The nation's rating agencies -- Standard & Poor's, Moody's and Fitch --

rate these pools based on their likelihood of default.

Even within each pool, there are different levels of risk.

Typically, each pool is sliced up into different classes, called "tranches." As borrowers make principal and interest payments on their mortgage, the money is paid first to people holding the AAA-rated slices, then to the AA-rated slices, then to A-rated slices and so on. The percentage of the pool allocated to each rating category depends on the quality of the underlying mortgages.

Lower-rated slices carry higher yields, to make up for the added risk.

If defaults in the pool are the same or lower than expected, investors with the lowest-rated or unrated slices can end up with very large payoffs -- 20 percent a year or more on average in some cases. But if defaults come in higher than expected, they could end up with nothing.

"The margin of error is large.
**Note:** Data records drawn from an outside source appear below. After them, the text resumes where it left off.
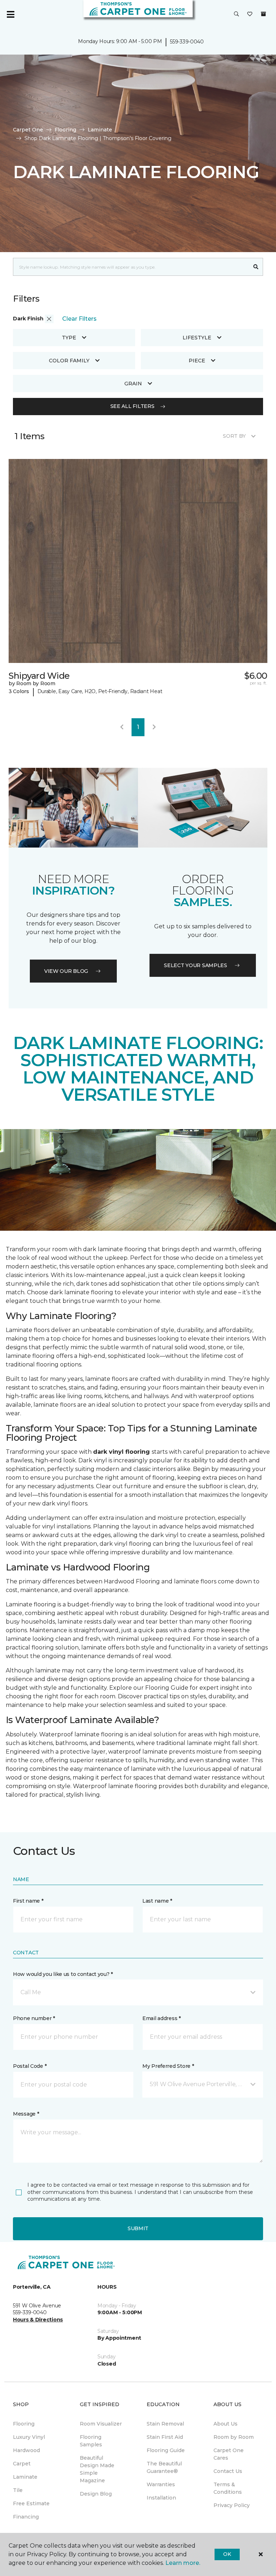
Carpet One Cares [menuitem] (228, 2454)
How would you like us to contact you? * (63, 1974)
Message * (26, 2113)
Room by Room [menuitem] (233, 2437)
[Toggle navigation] (10, 14)
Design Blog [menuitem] (96, 2494)
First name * (28, 1900)
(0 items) (263, 14)
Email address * (161, 2018)
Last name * (157, 1900)
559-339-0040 (187, 41)
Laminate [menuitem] (25, 2477)
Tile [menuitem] (18, 2490)
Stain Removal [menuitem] (165, 2423)
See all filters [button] (132, 406)
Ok (227, 2554)
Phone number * (34, 2018)
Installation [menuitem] (161, 2497)
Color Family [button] (69, 360)
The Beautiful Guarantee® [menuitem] (164, 2467)
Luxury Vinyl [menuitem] (29, 2437)
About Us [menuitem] (225, 2423)
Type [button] (69, 337)
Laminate (100, 129)
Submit (138, 2228)
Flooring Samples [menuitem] (91, 2441)
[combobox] (131, 267)
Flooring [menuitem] (23, 2423)
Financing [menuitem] (26, 2517)
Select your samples (195, 965)
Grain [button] (133, 383)
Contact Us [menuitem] (227, 2471)
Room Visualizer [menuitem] (101, 2423)
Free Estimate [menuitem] (31, 2503)
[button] (236, 14)
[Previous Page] (122, 727)
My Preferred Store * (168, 2066)
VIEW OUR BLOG (66, 971)
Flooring (65, 129)
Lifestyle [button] (197, 337)
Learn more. (182, 2562)
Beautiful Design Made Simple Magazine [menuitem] (97, 2469)
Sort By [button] (234, 436)
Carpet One (28, 129)
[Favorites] (250, 14)
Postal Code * (29, 2066)
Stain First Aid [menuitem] (165, 2437)
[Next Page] (154, 727)
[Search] (256, 267)
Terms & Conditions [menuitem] (227, 2488)
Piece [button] (197, 360)
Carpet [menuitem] (22, 2463)
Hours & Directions (38, 2319)
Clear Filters (79, 318)
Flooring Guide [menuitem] (166, 2450)
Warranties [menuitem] (161, 2484)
You have a fraction of a percent of the pool and all the default risk," says Arthur Frank, director of mortgage research with Nomura Securities International.

Most mortgage securities are rated AAA and are highly unlikely to default. Most banks, pension and mutual funds stick with investment-grade mortgages securities, meaning those rated BBB or higher.

Mortgage securities that are either below investment grade or not rated are purchased mainly by hedge funds and other specialty investors, says Frank.

Theoretically, these are sophisticated investors who understand the risks they are taking and can absorb the potential losses.

If one or more were to go under, most experts say, they would not pose the same risk to the financial system that the failure of Long Term Capital Management did, mainly because they are not as large or as leveraged.

Also, Long Term Capital Management came to dominate a few small markets, whereas the hedge funds buying risky mortgage securities account for a small piece of an enormous market, says banking analyst Richard Bove of Punk Ziegel & Co.

Even so, the failure of a few hedge funds could have a ripple effect on the housing market.

"A modest economic slowdown could well be enough to make housing prices go down a few percent, and that would be sufficient to increase defaults," says Frank. Those defaults "get leveraged up to the (mortgage-backed security) market, some hedge funds go down, the whole market perceives there is more risk, then lending gets tighter."

People who had taken out interest-only loans or option ARMs, hoping to refinance before their mortgage payments go up, could be unable to do so, and that could put further downward pressure on housing prices.

"I don't think it could spiral into a true housing depression," Frank says, but it could cause problems.

Today, the housing market is enjoying the best of all worlds: low interest rates, a growing economy and investors willing to buy ever-riskier loans. "You probably only need to lose one of those things to cause some pain, " Frank says. "If you lose all three, you will have real pain."